Lines of data:
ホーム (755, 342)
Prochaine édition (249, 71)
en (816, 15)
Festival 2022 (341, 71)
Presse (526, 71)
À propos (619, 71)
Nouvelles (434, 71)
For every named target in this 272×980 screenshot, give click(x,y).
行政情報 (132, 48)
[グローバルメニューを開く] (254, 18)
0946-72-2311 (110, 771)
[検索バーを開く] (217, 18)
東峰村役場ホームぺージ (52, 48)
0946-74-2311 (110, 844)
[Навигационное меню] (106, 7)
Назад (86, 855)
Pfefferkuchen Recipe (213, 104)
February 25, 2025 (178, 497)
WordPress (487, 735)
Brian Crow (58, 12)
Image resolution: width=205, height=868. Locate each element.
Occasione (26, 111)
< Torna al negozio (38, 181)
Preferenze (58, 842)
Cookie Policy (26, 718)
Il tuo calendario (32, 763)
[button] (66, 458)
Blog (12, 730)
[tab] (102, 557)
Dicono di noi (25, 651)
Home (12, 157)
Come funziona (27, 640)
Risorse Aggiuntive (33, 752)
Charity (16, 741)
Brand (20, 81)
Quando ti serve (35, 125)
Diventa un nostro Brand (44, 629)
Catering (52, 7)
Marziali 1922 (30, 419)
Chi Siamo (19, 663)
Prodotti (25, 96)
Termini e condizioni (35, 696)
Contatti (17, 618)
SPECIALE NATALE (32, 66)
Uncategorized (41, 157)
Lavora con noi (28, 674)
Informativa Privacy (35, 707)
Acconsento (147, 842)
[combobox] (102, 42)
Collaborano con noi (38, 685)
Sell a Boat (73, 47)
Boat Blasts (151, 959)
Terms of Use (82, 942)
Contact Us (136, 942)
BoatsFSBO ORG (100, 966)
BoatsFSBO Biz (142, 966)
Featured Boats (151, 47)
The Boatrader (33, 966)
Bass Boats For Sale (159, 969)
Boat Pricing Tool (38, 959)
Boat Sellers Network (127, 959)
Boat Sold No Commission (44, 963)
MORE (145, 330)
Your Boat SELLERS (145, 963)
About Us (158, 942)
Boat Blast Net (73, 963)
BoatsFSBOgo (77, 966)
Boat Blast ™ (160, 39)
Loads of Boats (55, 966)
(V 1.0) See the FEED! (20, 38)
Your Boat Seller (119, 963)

● **Goal**
Could you reproduce word for word the entries above, starting at the line containing "Chi Siamo (19, 663)" and continuing through the final entry?

● **Exercise response**
Chi Siamo (19, 663)
Prodotti (25, 96)
Termini e condizioni (35, 696)
Contatti (17, 618)
SPECIALE NATALE (32, 66)
Uncategorized (41, 157)
Lavora con noi (28, 674)
Informativa Privacy (35, 707)
Acconsento (147, 842)
[combobox] (102, 42)
Collaborano con noi (38, 685)
Sell a Boat (73, 47)
Boat Blasts (151, 959)
Terms of Use (82, 942)
Contact Us (136, 942)
BoatsFSBO ORG (100, 966)
BoatsFSBO Biz (142, 966)
Featured Boats (151, 47)
The Boatrader (33, 966)
Bass Boats For Sale (159, 969)
Boat Pricing Tool (38, 959)
Boat Sellers Network (127, 959)
Boat Sold No Commission (44, 963)
MORE (145, 330)
Your Boat SELLERS (145, 963)
About Us (158, 942)
Boat Blast Net (73, 963)
BoatsFSBOgo (77, 966)
Boat Blast ™ (160, 39)
Loads of Boats (55, 966)
(V 1.0) See the FEED! (20, 38)
Your Boat Seller (119, 963)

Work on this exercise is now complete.